Voici 80 ans : le bombardement de l’usine

Avro Lancaster Mark III, les bombardiers de nuit de la Royal Air Force

Autre anniversaire ce mois-ci, certes moins gai mais très historique. Voici 80 ans dans la nuit du 10 au 11 mars 1944, l’usine, qui se composait alors du bâtiment 1 (aujourd’hui l’usine métallique) et du bâtiment 2 (le bâtiment composites de l’entrée) était bombardée par la Royal Air Force.  Le site passé alors sous le contrôle de la société allemande ERLA travaillait à remettre en état de vol des chasseurs MS 406 et Dewoitine 520, pour la Luftwaffe et ses alliés, et commençait à réparer des chasseurs Focke-Wulf 190. Et l’aérodrome accueillait une escadrille de chasse la JG 101 dont la fonction était surtout de perfectionner sur avions de combat des jeunes pilotes sortant d’écoles de pilotage. En prévision du futur débarquement le commandement allié avait donc décidé d’un plan de frappes stratégiques en France et en Allemagne pour réduire le potentiel militaire nazi. C’est l’opération Minnow. 23 quadrimoteurs Avro Lancaster Mark III des Squadrons 44 et 49  basés dans le nord de l’Angleterre atteignent Tarbes vers 23 h après plus de 4 h de vol.  A 23 h 35 les bombardiers commencent à marquer la cible, sans que l’alerte ait été donnée et les premières bombes tombent un peu avant minuit. Le projecteur de la défense anti-aérienne est détruit dans les premiers temps de l’attaque. Aveuglées les batteries anti-aériennes ne peuvent pas grand chose.  Pendant 30 minutes, les explosions se succèdent.

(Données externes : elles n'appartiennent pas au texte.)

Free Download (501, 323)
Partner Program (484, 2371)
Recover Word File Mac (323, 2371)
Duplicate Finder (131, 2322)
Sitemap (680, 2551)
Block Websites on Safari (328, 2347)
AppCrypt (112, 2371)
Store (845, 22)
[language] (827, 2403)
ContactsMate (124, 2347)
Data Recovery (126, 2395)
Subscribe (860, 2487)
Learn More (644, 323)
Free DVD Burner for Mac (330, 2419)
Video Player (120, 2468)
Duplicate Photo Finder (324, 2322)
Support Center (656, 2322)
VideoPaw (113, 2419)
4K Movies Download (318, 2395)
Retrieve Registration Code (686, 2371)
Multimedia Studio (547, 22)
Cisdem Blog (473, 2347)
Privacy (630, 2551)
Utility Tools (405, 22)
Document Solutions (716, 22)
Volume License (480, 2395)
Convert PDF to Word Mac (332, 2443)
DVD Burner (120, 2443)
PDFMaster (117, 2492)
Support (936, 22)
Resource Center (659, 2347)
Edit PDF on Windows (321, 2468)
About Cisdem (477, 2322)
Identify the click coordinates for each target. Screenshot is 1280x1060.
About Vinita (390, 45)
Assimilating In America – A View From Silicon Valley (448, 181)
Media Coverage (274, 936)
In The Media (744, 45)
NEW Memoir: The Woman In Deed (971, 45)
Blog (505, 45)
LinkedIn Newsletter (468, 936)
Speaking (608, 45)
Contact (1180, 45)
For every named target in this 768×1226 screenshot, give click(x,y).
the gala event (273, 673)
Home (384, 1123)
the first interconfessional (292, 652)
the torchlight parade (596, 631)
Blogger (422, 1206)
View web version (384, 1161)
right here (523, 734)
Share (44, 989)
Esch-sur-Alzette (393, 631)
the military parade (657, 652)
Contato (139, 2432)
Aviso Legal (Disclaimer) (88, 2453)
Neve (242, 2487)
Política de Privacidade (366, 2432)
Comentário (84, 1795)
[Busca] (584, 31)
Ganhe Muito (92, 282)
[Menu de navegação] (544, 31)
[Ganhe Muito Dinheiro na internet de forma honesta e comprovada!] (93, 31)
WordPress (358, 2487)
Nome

Près de 1 000 bombes, dont les 800 bombes incendiaires sont déversées en neuf vagues successives, larguées depuis une altitude comprise entre 6 000 et 8 000 pieds.

Messerschmitt 109E de l’escadrille JG 101 alors basée à Pau mais avec un détachement permanent sur la piste d’Ossun, identifiée Pau-Ost par la Luftwaffe. Non équipés pour le vol de nuit, non alertés, aucun n’a décollé. Beaucoup de leurs appareils ont été détruits lors du raid. (remerciements à Gilles Collaveri – association Aerocherche Accueil (aerocherche.fr)
Quelques images de l’album photos d’un pilote de la JG 101, Karl Georg Gerth, qui semble montrer une ambiance plutôt détendue… (courtoisie Gilles Collaveri, Aerocherche).

La population locale, jusque là épargnée par la guerre, est évidemment très choquée et durablement. Le directeur de l’usine, Georges Caillette, parmi les premiers accourus sur les lieux dresse rapidement le bilan pour les autorités : près de 10 000 m2 de l’usine sur 18 000 sont impactés, de nombreux incendies et cratères dans un rayon de 2 km autour du site.  Et beaucoup de bombes n’ont pas explosé… Le personnel de l’usine compte deux blessés et une habitante voisine de l’usine est morte dans l’effondrement de sa maison tandis que sa voisine était blessée, Du côté des troupes allemandes le bilan est plus lourd mais non dévoilé, idem pour les dégâts concernant la Luftwaffe.  Si pour les équipages de la RAF, tous rentrés sains et sauf, paraît un succès, seuls 10 coups au but ont été enregistrés n’endommageant les installations que pour un temps. On sait que de nombreux avions sont détruits dont le Caudron Simoun du pilote d’essais Marcel Doret, qui était stocké dans un hangar, mais beaucoup d’avions seront réparables. Le résultat mitigé du raid permettra à la Résistance d’obtenir que la RAF ne revienne pas bombarder les usines de Tarbes comme l’arsenal et l’usine Hispano-Suiza (aujourd’hui Alstom) au profit de sabotages beaucoup plus efficaces. Et l’usine put se remettre au service de la France, dès la libération de Tarbes le 20 août 1944. De cet épisode, il ne reste que la prudence lors de chantiers sur le site d’Ossun-Louey au cas où des bombes non éclatées de 1944 auraient le mauvais goût de remonter à la surface… Pour ceux qui veulent en savoir plus, il faut lire l’excellent mémoire de la conférence donnée par Jean Rousse et Lucien Bottari, deux de nos éminents membres, en 1984 à la société académique des Hautes Pyrénées lisible sur le site de la BNF https://gallica.bnf.fr/ark:/12148/bpt6k6535053x/f52.item

Le hall du bâtiment 1 après le bombardement. Les dégâts seront assez vite réparés et permettront la remise en état de Dewoitine 520 pour équiper le groupe de chasse des Forces Françaises de l’Intérieur formé à la Libération fin août 1944. Et de commencer l’assemblage du MS 470 alors caché démonté dans le Garage de la grotte à Lourdes.